After shooting it with lasers and X-rays, NASA’s Curiosity rover has determined that a rock nicknamed “Jake Matijevic” is of a variety that no other rover has ever spotted on Mars.

The rock, a highly fractionated alkalic rock type, is relatively well known to geologists since it is common in rift zones on Earth, such as volcanoes of the Hawaiian Islands.

“This is a rock type which had not been seen before” by previous Mars rovers including Spirit and Opportunity, said Roger Weins, principle investigator for Curiosity’s ChemCam instrument, during a NASA press conference Oct. 11. It forms under relatively high pressure and often in the presence of water. While Curiosity is mostly focused on sedimentary rocks that could indicate the presence of past conditions for life, Matijevic is an igneous rock that likely formed about 5 miles under the Martian surface.

The rover had been investigating Matijevic mostly as an early test of the instruments on its arm, such as the Alpha Particle X-Ray Spectrometer (APXS), which bombards a sample with X-rays to determine its chemical composition. Curiosity also used its ChemCam instrument to shoot the rock with more than 400 laser blasts, vaporizing microscopic amounts and then analyzing the resulting dust and plasma. This investigation showed that the rock contained a lot of elements such as silicon, aluminium, sodium, and potassium.

“This was surprising because it differed from the composition from what we know of rocks on Mars,” said Edward Stolper, Curiosity science team co-investigator, during the conference.
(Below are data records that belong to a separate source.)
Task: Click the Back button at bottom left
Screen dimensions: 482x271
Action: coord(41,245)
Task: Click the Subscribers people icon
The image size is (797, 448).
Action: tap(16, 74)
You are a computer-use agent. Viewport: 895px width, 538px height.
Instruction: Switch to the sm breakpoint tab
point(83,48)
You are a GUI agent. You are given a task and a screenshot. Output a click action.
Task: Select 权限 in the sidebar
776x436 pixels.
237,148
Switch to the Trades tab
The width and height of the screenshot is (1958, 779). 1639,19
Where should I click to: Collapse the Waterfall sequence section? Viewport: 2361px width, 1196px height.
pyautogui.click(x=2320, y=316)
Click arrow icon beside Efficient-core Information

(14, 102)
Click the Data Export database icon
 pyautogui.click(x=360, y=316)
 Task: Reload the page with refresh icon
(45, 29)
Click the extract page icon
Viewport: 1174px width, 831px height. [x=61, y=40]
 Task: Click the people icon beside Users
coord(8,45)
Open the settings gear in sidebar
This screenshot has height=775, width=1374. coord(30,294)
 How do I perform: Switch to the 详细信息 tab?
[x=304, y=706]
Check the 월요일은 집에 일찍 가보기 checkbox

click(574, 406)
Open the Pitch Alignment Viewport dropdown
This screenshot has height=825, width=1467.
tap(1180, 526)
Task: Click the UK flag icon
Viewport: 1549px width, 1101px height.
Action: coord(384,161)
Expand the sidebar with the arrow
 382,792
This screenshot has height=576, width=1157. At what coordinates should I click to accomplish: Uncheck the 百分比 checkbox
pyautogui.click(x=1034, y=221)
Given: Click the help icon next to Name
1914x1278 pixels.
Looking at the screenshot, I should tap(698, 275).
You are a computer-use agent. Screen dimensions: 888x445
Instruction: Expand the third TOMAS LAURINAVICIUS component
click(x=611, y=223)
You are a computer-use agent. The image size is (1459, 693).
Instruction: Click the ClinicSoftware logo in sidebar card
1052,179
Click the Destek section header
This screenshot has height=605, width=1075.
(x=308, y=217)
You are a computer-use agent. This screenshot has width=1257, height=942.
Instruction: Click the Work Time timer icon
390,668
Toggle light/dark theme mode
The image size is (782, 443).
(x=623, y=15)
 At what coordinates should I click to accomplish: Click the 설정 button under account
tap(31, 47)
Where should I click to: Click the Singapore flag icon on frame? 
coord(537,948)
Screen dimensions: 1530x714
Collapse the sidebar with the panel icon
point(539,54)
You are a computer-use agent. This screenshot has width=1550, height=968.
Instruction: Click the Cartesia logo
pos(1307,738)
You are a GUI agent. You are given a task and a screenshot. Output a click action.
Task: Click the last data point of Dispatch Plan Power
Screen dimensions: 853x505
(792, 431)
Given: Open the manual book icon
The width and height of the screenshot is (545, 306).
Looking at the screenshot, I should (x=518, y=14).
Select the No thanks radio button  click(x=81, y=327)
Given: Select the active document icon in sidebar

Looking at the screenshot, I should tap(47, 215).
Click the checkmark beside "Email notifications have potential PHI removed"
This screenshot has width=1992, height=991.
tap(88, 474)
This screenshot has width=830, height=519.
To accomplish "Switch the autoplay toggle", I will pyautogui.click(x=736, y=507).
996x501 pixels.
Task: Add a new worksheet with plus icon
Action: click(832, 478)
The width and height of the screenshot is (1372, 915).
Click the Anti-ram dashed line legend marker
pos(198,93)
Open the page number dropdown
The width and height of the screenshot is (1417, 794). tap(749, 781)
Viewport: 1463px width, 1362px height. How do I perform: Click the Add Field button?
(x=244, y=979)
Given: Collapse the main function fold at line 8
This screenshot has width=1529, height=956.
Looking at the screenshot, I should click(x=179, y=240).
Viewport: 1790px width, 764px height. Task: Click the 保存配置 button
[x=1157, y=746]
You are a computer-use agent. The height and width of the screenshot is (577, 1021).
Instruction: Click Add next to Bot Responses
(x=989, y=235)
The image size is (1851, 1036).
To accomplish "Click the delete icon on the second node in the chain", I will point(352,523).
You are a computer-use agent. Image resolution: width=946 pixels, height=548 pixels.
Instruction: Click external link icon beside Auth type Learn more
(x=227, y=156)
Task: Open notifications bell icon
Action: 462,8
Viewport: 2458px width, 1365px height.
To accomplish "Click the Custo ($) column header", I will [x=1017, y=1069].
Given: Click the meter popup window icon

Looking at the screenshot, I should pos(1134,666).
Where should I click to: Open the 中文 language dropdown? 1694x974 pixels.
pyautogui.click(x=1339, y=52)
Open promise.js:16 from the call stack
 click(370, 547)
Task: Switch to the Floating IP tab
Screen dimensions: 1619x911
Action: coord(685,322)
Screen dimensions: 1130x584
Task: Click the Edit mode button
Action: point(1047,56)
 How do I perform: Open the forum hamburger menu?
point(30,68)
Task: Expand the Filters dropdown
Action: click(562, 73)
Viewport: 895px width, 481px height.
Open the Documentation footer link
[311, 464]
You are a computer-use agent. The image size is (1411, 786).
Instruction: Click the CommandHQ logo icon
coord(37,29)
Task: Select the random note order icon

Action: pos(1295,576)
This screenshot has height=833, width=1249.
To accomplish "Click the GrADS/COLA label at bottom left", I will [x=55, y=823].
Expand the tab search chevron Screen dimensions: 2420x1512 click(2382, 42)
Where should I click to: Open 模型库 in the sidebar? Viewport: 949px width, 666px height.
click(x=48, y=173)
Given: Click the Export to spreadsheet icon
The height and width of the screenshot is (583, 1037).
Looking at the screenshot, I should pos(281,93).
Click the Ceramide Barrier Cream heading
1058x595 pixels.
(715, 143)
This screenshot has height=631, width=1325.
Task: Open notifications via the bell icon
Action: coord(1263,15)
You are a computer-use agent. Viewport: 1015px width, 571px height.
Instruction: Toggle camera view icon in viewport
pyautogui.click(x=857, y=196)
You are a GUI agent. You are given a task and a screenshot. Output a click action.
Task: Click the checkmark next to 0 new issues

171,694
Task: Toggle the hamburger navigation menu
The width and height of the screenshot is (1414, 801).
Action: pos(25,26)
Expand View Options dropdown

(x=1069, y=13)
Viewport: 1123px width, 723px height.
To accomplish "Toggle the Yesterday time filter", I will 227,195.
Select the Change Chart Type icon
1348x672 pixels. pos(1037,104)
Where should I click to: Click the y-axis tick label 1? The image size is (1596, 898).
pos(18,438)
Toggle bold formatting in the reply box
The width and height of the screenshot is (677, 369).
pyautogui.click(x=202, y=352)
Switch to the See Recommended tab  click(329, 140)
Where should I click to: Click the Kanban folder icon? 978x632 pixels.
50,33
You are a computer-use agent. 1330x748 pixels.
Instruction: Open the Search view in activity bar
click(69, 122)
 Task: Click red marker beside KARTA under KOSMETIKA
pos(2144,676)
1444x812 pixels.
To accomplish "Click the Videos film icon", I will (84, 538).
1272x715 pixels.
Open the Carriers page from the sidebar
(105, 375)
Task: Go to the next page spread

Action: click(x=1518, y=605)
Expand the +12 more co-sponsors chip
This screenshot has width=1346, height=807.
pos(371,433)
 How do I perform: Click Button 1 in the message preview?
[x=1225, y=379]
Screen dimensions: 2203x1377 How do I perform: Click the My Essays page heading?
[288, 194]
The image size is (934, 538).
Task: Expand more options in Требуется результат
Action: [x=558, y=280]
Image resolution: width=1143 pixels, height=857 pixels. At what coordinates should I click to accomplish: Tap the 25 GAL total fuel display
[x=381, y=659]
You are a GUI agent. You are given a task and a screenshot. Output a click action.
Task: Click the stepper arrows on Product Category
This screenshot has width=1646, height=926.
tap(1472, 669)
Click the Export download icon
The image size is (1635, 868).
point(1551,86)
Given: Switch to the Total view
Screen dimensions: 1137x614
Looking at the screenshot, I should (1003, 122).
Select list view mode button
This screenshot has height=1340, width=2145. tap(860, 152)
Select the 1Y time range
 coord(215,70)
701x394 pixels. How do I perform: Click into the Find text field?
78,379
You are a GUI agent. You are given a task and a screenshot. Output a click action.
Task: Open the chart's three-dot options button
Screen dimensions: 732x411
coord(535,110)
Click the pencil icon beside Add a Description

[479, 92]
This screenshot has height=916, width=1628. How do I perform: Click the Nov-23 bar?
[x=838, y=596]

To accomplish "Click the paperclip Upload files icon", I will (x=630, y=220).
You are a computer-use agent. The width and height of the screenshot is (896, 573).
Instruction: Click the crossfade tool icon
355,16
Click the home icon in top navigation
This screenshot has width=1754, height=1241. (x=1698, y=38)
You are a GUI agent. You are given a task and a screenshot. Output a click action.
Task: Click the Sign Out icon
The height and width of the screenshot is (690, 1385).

Scientists think this rock formed in the interior of Mars when magma moved up through cooler rock. As the magma cooled, elements including nickel, iron, and magnesium crystallized out of it first, leaving behind a material rich in silicon, aluminum, sodium, and potassium, as well as a higher fraction of dissolved water. Though the rock was unusual, the Curiosity team was careful to point out that it was just one isolated sample and not to extrapolate too much about early Martian geology based on it.